ResponseCache on its deathbed? Last night, I started upgrading Radiant to use Rails 2.3.2. Of course, tons of specs in our suite broke, and initially nothing would even run. A large number of the specs that broke were around the ResponseCache class, which handles Radiant’s 5-minute automatic-expiring page cache. Rails 2.3 includes a number of changes that simplify ActionPack, including a rewrite of the request and response classes to use Rack. Thus it seems natural that ResponseCache broke the most. However, I had been looking at Rack::Cache a while back, and it seems it may do most of what we want, provided we return the right headers from page renders (ETag, Last-Modified, and Cache-Control come to mind), and we implement a way to manually expire the cache. This should be good work to do at the Radiant hack day next week.

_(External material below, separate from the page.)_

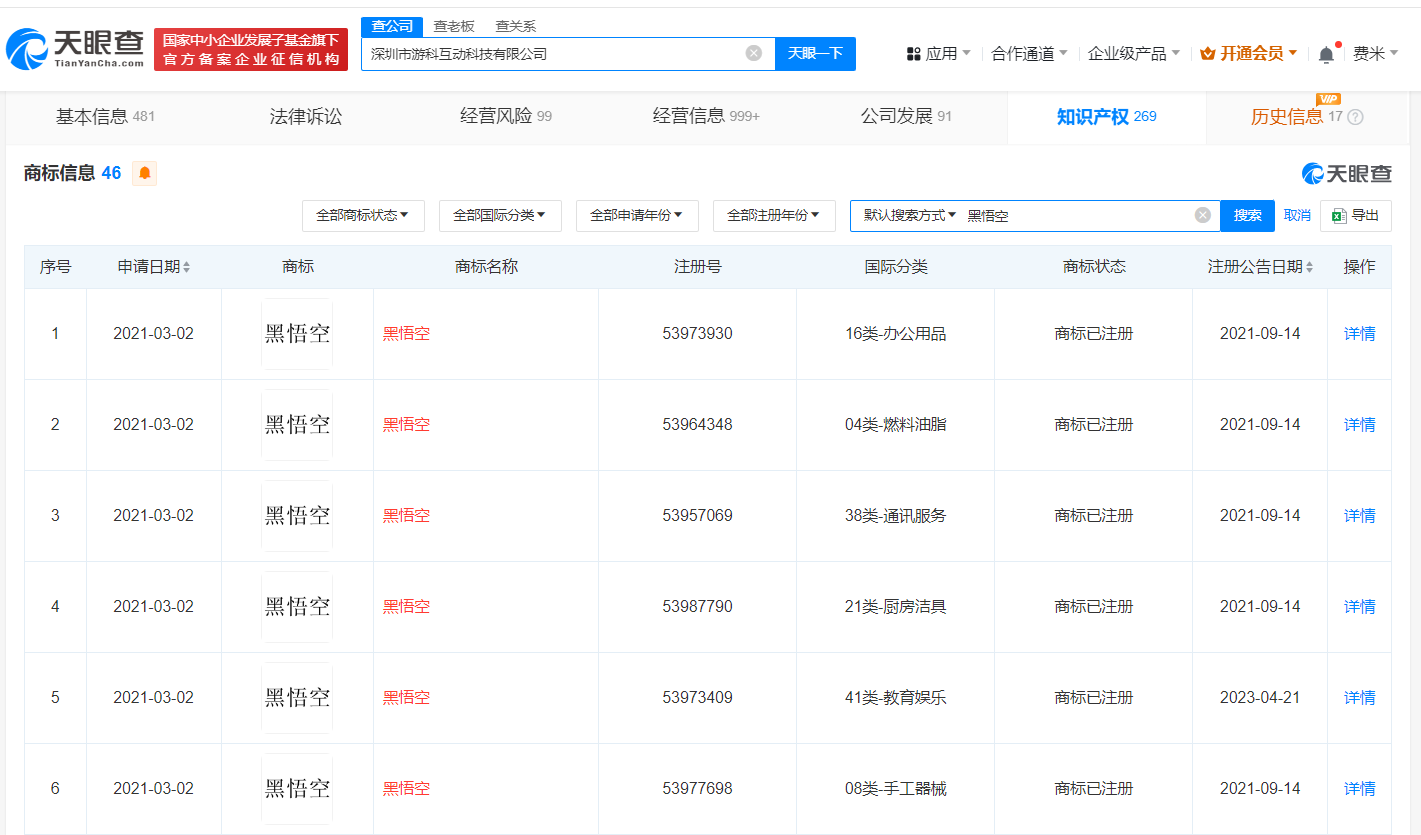Image resolution: width=1421 pixels, height=835 pixels.
Task: Open the 全部注册年份 filter dropdown
Action: tap(774, 215)
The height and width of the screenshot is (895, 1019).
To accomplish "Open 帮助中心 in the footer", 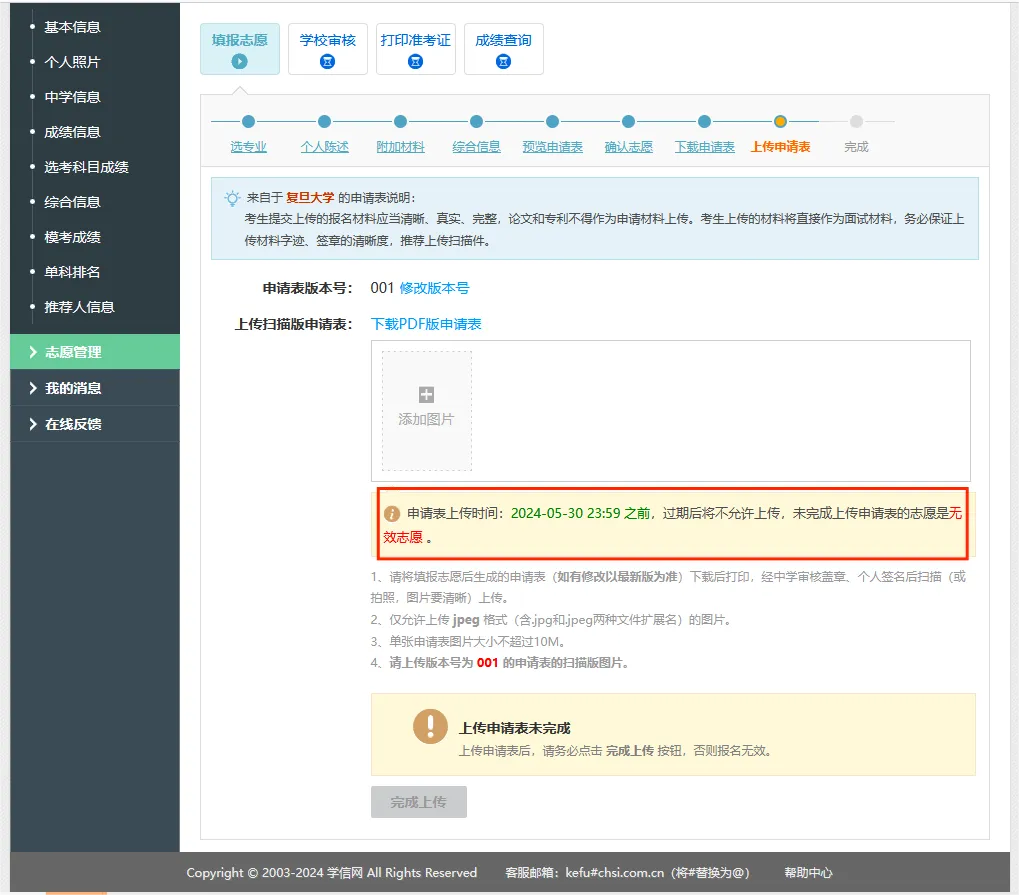I will tap(808, 873).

More cucumber stuff If you start using the new “profiles” feature in cucumber for running your feature stories, and you want to run different modes with the rake task (say, one for bare webrat and one for Selenium), you have to specify both which profile with t.profile = 'foobar' and also clear out the default step files, t.step_files = ''. Otherwise, you’ll get the problem I was having – trying to run both bare Webrat and Selenium (huh?) because the setup files were both required.

Variety is the spice of life As a freelancer, it’s easy to want to fill up every waking moment with something that will either move your projects along or to learn something new. My work had run late today (a bad habit lately and a consequence of working with people in later time zones), so by the time I was ready for dinner I was famished, tired, and frustrated. After eating, my wife Liz encouraged me to read a book instead of messing around on my computer. I’m glad I did – I read about a quarter of The Kite Runner in one sitting and didn’t think about my computer once. Ironically, here I am finishing up my daily log on my computer.

Tax day Did you file your taxes by today? Big thanks to Jeff for doing such a great job on ours. In light of the recent “tempest in a teapot”/“astroturf” movement in anger over paying taxes, one might find it ironic that the Progressive movement that spawned the income tax came about in very similar times to these: a Gilded age where government had too little regulation over how businesses conduct themselves, much at the expense of the larger populace. Personally, I don’t mind paying my share of taxes, given a reasonable modicum of fairness.